------ Data supplied ------

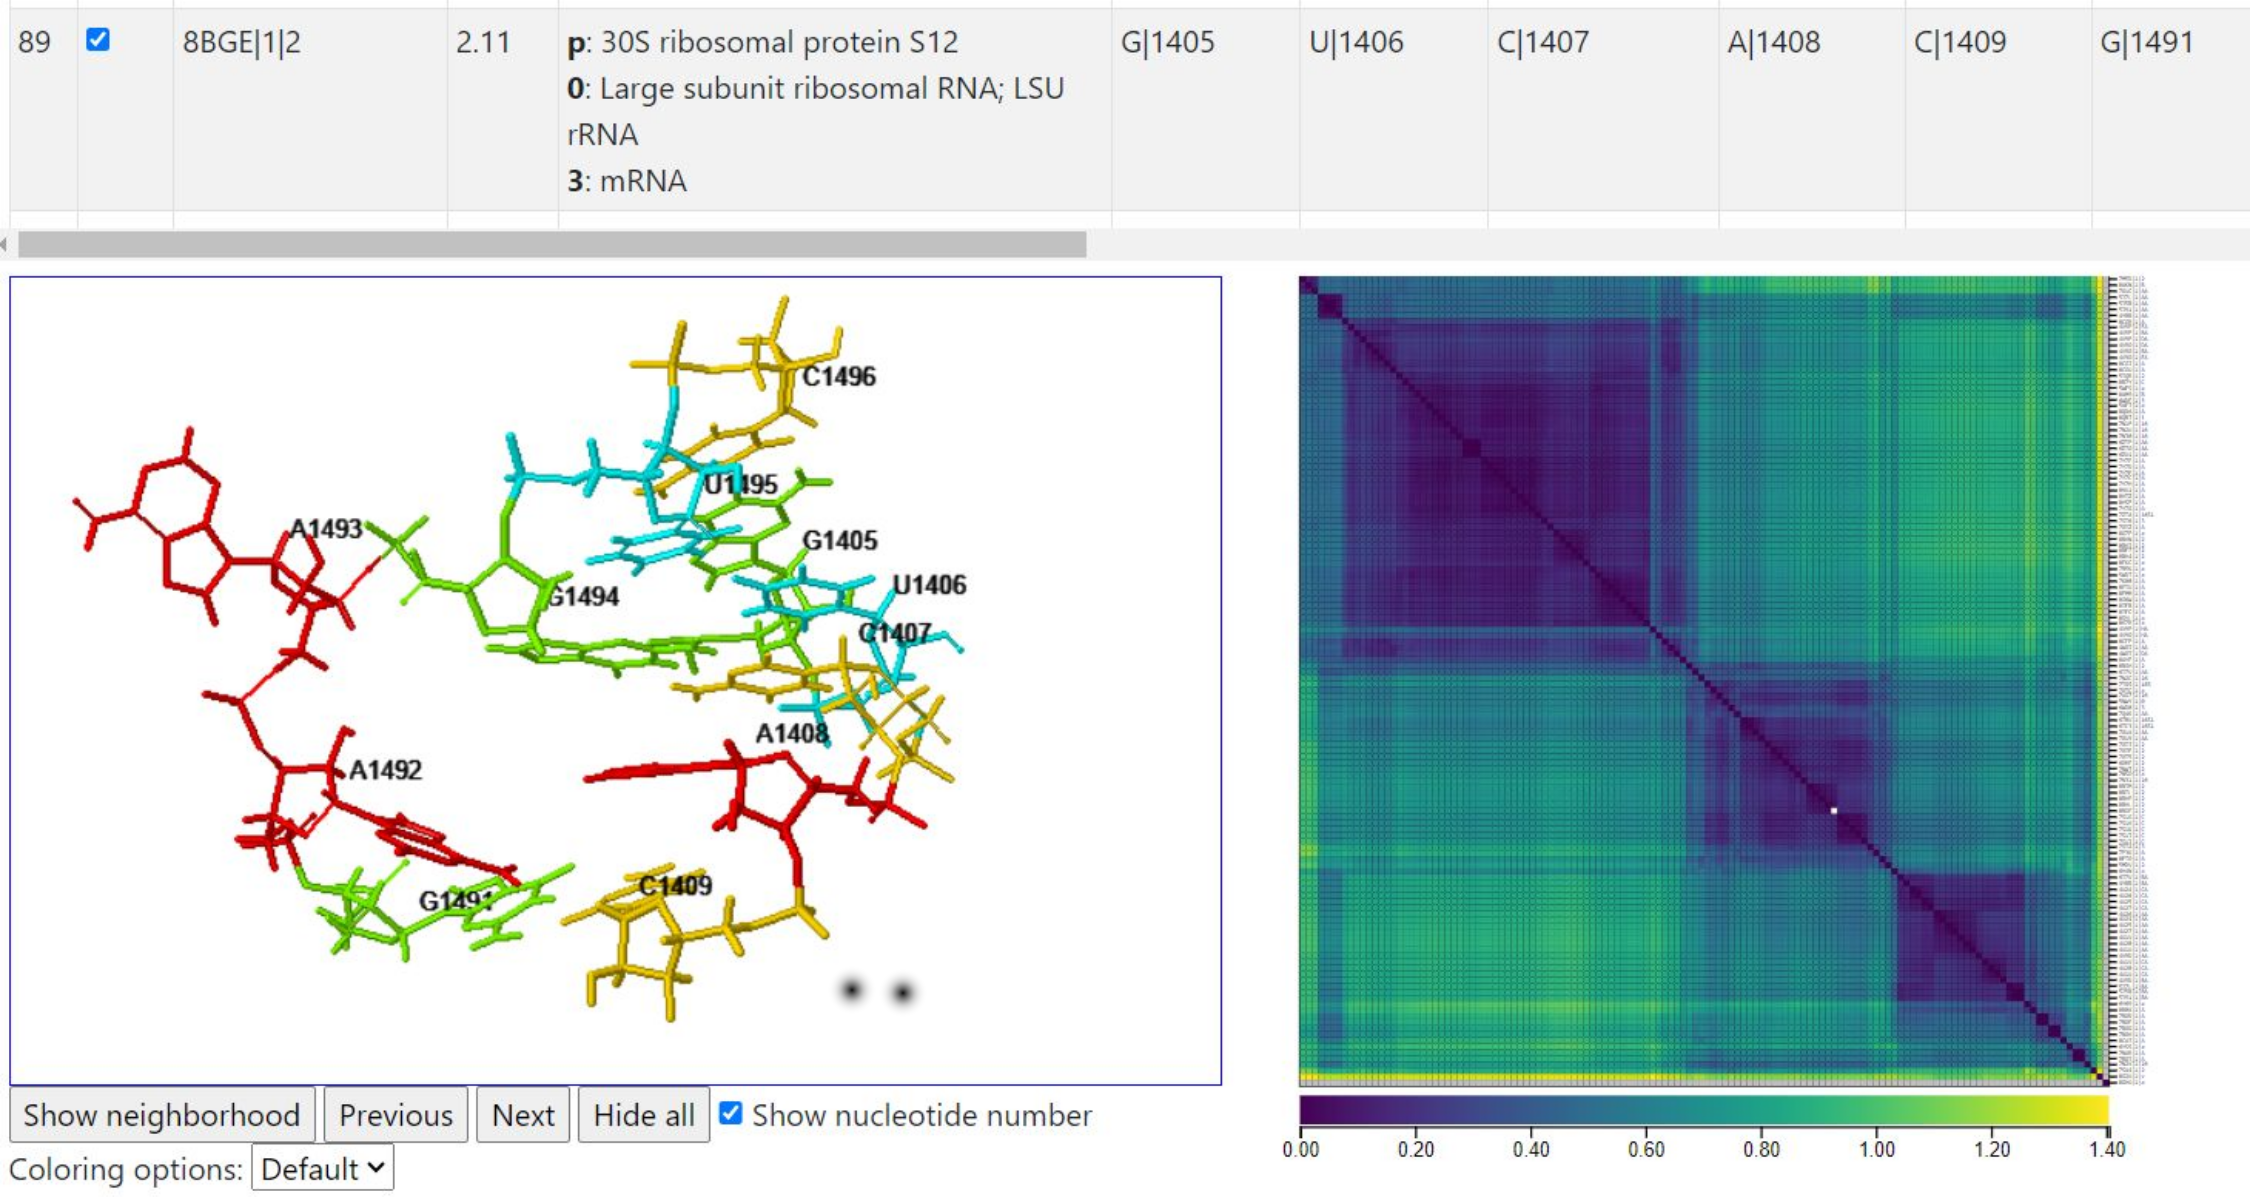This screenshot has height=1197, width=2250.
Task: Enable the Show nucleotide number checkbox
Action: pyautogui.click(x=728, y=1114)
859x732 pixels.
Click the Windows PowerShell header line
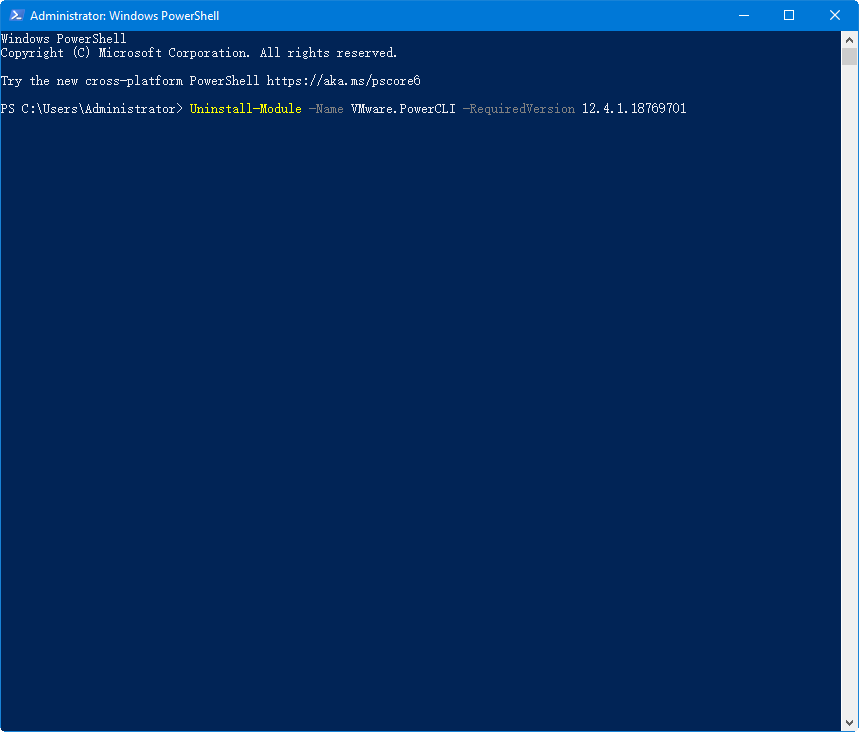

------

**Task objective:** Pictures excluded, print only the lines from the one with "859x732 pixels." through the end of the entries above, exactly as written.

**Task solution:**
859x732 pixels.
Click the Windows PowerShell header line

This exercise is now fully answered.